Opinion
Case No. 17-cv-10175
01-31-2018
Mag. Judge Anthony P. Patti OPINION AND ORDER (1) GRANTING RESPONDENT'S MOTION FOR SUMMARY JUDGMENT [5] , (2) DENYING CERTIFICATE OF APPEALABILITY (3) AND DENYING PERMISSION TO APPEAL IN FORMA PAUPERIS
James McCray ("Petitioner"), a Michigan Department of Corrections prisoner, filed this petition for the writ of habeas corpus pursuant to 28 U.S.C. § 2254. The petition challenges Petitioner's Saginaw Circuit Court guilty plea convictions for second-degree murder, MICH. COMP. LAWS § 750.317, assault with intent to commit murder, MICH. COMP. LAWS § 750.83, carrying a concealed weapon, MICH. COMP. LAWS § 750.227, and possession of a firearm during the commission of a felony (felony-firearm). MICH. COMP. LAWS § 750.227b. As a result of these convictions, Petitioner is in Respondent's custody for a controlling term of 16 to 32 years for the murder conviction, lesser terms for the other offenses, and a consecutive two years for the felony-firearm charge.
The petition raises three claims: (1) Petitioner was denied the right to the effective assistance of appellate counsel when the trial court allowed his appellate counsel to withdraw in violation of Anders v. California, 385 U.S. 738 (1967), (2) Petitioner's appellate counsel was ineffective for failing to raise a claim of ineffective assistance of trial counsel, and (3) Petitioner was denied his Sixth Amendment right to a jury trial when his sentencing guidelines were scored based on facts not admitted by Petitioner or found beyond a reasonable doubt by a jury.

-------------------------

**Aim**
Write out the opinion's text exactly, starting at "The petition raises" and ending at "doubt by a jury.".

**Provided data**

-------------------------

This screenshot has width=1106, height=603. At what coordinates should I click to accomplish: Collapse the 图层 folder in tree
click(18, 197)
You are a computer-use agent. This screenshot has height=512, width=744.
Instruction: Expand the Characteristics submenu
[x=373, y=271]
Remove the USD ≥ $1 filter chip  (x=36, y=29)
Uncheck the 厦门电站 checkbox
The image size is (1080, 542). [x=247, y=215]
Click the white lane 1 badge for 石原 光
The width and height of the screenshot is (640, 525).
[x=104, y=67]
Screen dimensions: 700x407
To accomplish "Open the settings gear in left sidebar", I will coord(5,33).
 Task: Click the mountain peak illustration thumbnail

-------------------------

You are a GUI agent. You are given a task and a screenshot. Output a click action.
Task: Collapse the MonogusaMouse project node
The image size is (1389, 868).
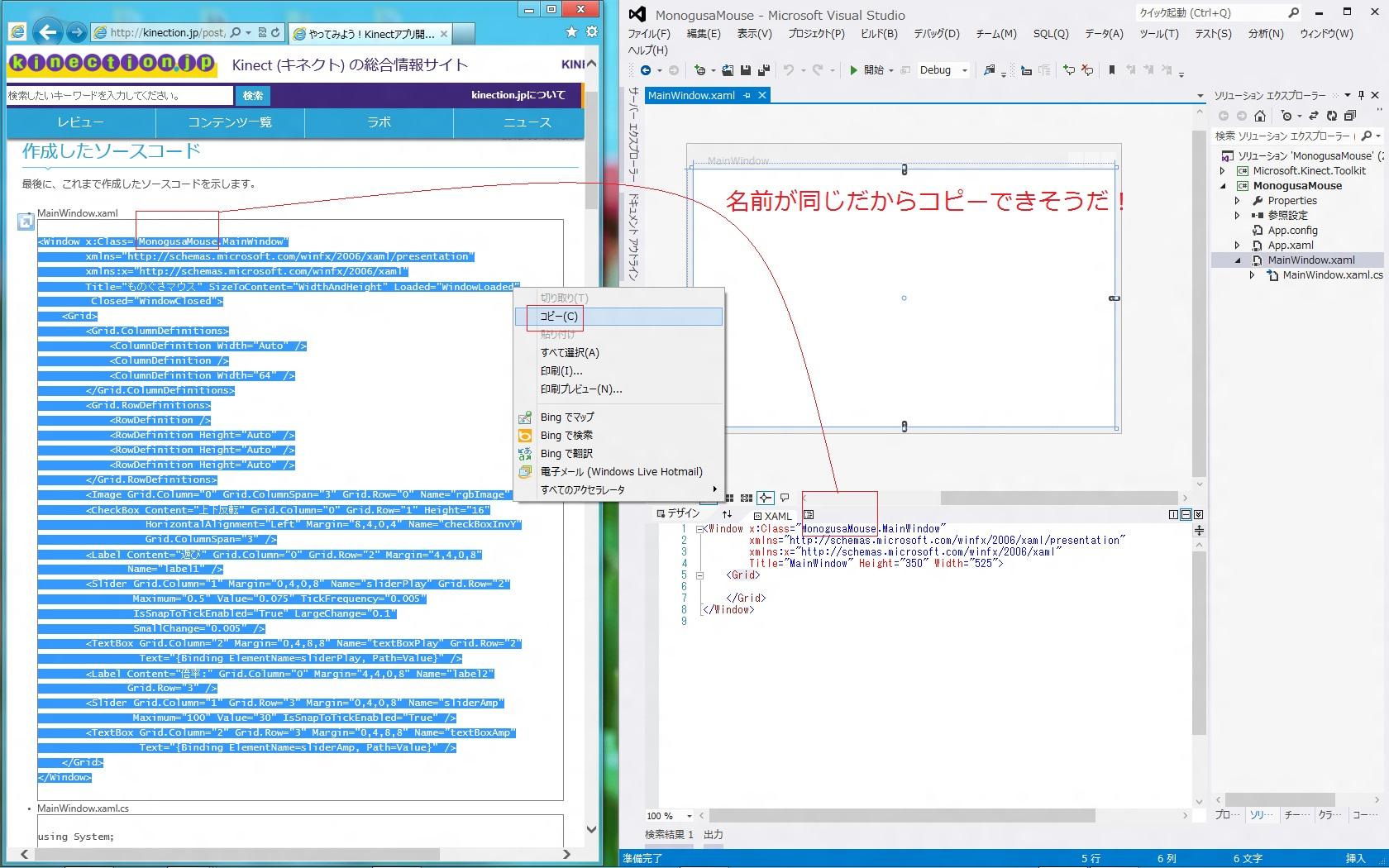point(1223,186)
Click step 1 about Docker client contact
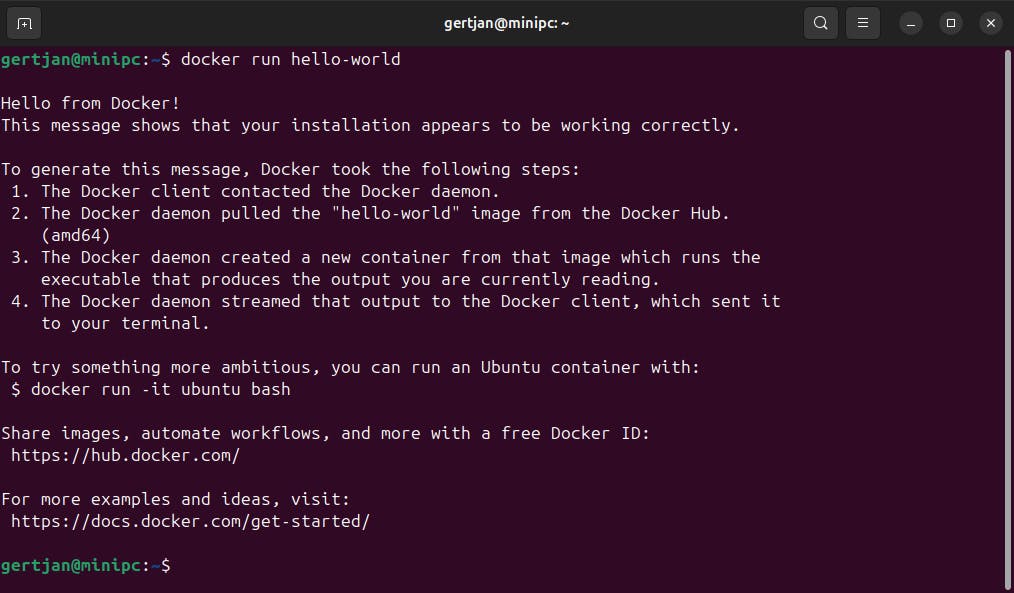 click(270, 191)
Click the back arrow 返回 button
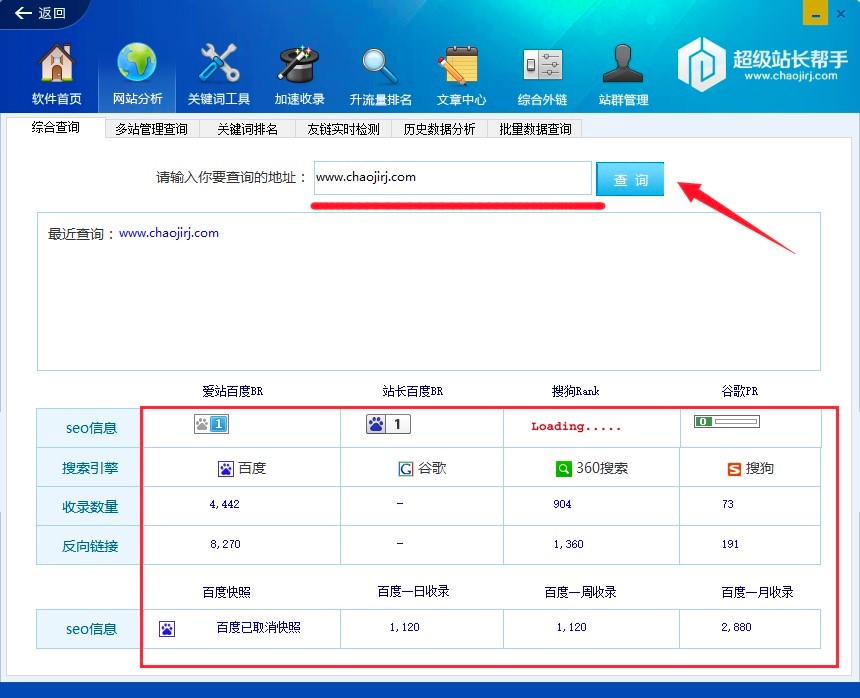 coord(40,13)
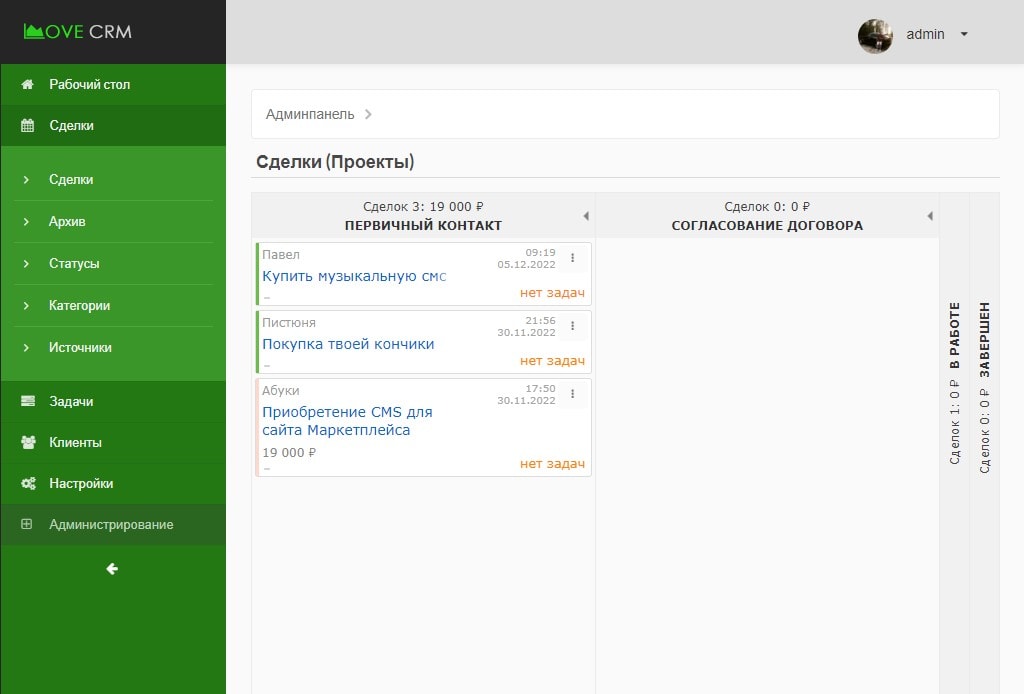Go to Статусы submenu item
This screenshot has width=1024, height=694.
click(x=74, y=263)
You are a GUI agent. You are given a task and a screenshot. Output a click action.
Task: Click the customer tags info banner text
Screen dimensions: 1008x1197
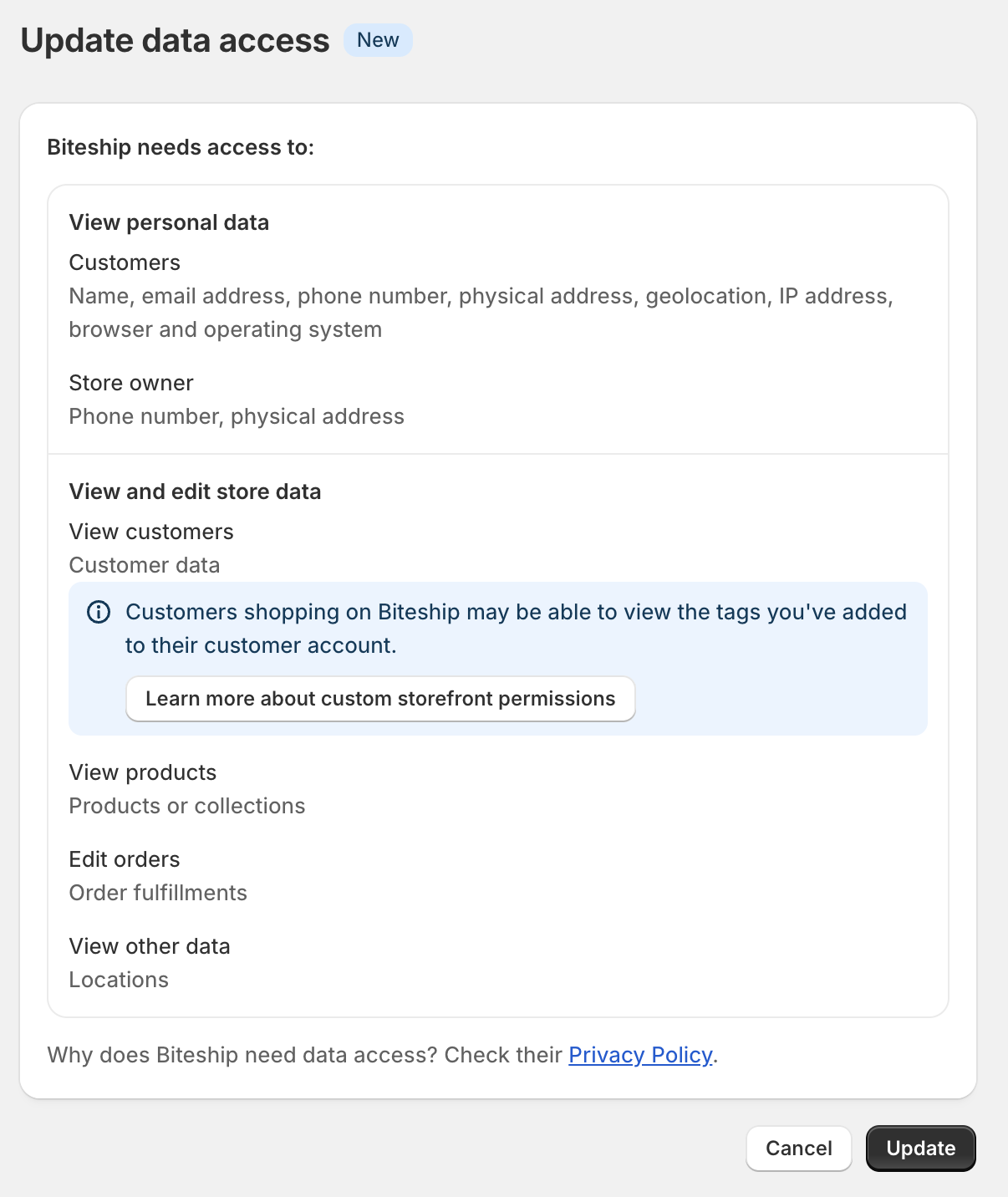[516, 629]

-------------------------

**Response below**
The petition raises three claims: (1) Petitioner was denied the right to the effective assistance of appellate counsel when the trial court allowed his appellate counsel to withdraw in violation of Anders v. California, 385 U.S. 738 (1967), (2) Petitioner's appellate counsel was ineffective for failing to raise a claim of ineffective assistance of trial counsel, and (3) Petitioner was denied his Sixth Amendment right to a jury trial when his sentencing guidelines were scored based on facts not admitted by Petitioner or found beyond a reasonable doubt by a jury.